*PROBLEM DESCRIPTION*. Return every line below exactly, leaving nothing out.

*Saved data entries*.

BEGIN

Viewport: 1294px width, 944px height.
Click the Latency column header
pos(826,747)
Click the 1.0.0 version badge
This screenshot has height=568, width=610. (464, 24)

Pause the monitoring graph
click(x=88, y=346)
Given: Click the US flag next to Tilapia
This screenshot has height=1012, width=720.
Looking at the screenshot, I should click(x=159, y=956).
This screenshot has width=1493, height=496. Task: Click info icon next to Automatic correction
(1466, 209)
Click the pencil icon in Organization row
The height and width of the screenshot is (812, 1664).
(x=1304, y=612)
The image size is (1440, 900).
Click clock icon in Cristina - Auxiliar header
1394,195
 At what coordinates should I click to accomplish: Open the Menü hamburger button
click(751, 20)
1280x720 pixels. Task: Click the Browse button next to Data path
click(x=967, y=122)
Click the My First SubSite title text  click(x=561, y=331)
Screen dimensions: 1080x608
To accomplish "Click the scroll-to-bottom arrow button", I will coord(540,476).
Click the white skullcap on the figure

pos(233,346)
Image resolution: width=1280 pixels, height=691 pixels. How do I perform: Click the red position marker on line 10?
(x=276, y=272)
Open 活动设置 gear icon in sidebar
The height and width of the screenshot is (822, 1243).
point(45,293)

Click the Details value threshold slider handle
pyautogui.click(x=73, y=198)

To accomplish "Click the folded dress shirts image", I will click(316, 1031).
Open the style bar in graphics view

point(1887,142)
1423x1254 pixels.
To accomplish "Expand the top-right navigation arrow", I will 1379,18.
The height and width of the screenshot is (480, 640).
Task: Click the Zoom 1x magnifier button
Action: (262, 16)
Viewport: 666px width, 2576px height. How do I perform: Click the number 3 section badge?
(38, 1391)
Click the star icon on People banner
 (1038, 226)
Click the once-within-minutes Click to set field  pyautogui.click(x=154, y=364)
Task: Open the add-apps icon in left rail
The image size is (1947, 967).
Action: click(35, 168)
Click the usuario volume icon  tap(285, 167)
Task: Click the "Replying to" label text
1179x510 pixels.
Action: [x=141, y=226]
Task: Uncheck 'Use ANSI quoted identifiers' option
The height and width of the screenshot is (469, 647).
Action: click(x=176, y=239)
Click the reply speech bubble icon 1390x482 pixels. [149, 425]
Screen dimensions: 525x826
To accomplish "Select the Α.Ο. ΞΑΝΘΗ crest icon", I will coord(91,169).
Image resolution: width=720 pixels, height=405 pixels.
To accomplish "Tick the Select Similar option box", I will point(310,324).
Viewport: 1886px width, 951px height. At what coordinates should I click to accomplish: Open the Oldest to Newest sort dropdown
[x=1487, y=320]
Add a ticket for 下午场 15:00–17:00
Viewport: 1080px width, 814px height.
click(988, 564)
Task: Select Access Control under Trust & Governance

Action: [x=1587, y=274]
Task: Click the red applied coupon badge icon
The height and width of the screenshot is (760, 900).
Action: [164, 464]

END

*RESULT OF THIS EXERCISE*.
Viewport: 1294px width, 944px height.
Click the Latency column header
pos(826,747)
Click the 1.0.0 version badge
This screenshot has height=568, width=610. (464, 24)

Pause the monitoring graph
click(x=88, y=346)
Given: Click the US flag next to Tilapia
This screenshot has height=1012, width=720.
Looking at the screenshot, I should click(x=159, y=956).
This screenshot has width=1493, height=496. Task: Click info icon next to Automatic correction
(1466, 209)
Click the pencil icon in Organization row
The height and width of the screenshot is (812, 1664).
(x=1304, y=612)
The image size is (1440, 900).
Click clock icon in Cristina - Auxiliar header
1394,195
 At what coordinates should I click to accomplish: Open the Menü hamburger button
click(751, 20)
1280x720 pixels. Task: Click the Browse button next to Data path
click(x=967, y=122)
Click the My First SubSite title text  click(x=561, y=331)
Screen dimensions: 1080x608
To accomplish "Click the scroll-to-bottom arrow button", I will coord(540,476).
Click the white skullcap on the figure

pos(233,346)
Image resolution: width=1280 pixels, height=691 pixels. How do I perform: Click the red position marker on line 10?
(x=276, y=272)
Open 活动设置 gear icon in sidebar
The height and width of the screenshot is (822, 1243).
point(45,293)

Click the Details value threshold slider handle
pyautogui.click(x=73, y=198)

To accomplish "Click the folded dress shirts image", I will click(316, 1031).
Open the style bar in graphics view

point(1887,142)
1423x1254 pixels.
To accomplish "Expand the top-right navigation arrow", I will 1379,18.
The height and width of the screenshot is (480, 640).
Task: Click the Zoom 1x magnifier button
Action: (262, 16)
Viewport: 666px width, 2576px height. How do I perform: Click the number 3 section badge?
(38, 1391)
Click the star icon on People banner
 (1038, 226)
Click the once-within-minutes Click to set field  pyautogui.click(x=154, y=364)
Task: Open the add-apps icon in left rail
The image size is (1947, 967).
Action: click(35, 168)
Click the usuario volume icon  tap(285, 167)
Task: Click the "Replying to" label text
1179x510 pixels.
Action: [x=141, y=226]
Task: Uncheck 'Use ANSI quoted identifiers' option
The height and width of the screenshot is (469, 647).
Action: click(x=176, y=239)
Click the reply speech bubble icon 1390x482 pixels. [149, 425]
Screen dimensions: 525x826
To accomplish "Select the Α.Ο. ΞΑΝΘΗ crest icon", I will coord(91,169).
Image resolution: width=720 pixels, height=405 pixels.
To accomplish "Tick the Select Similar option box", I will point(310,324).
Viewport: 1886px width, 951px height. At what coordinates should I click to accomplish: Open the Oldest to Newest sort dropdown
[x=1487, y=320]
Add a ticket for 下午场 15:00–17:00
Viewport: 1080px width, 814px height.
click(988, 564)
Task: Select Access Control under Trust & Governance

Action: [x=1587, y=274]
Task: Click the red applied coupon badge icon
The height and width of the screenshot is (760, 900).
Action: [164, 464]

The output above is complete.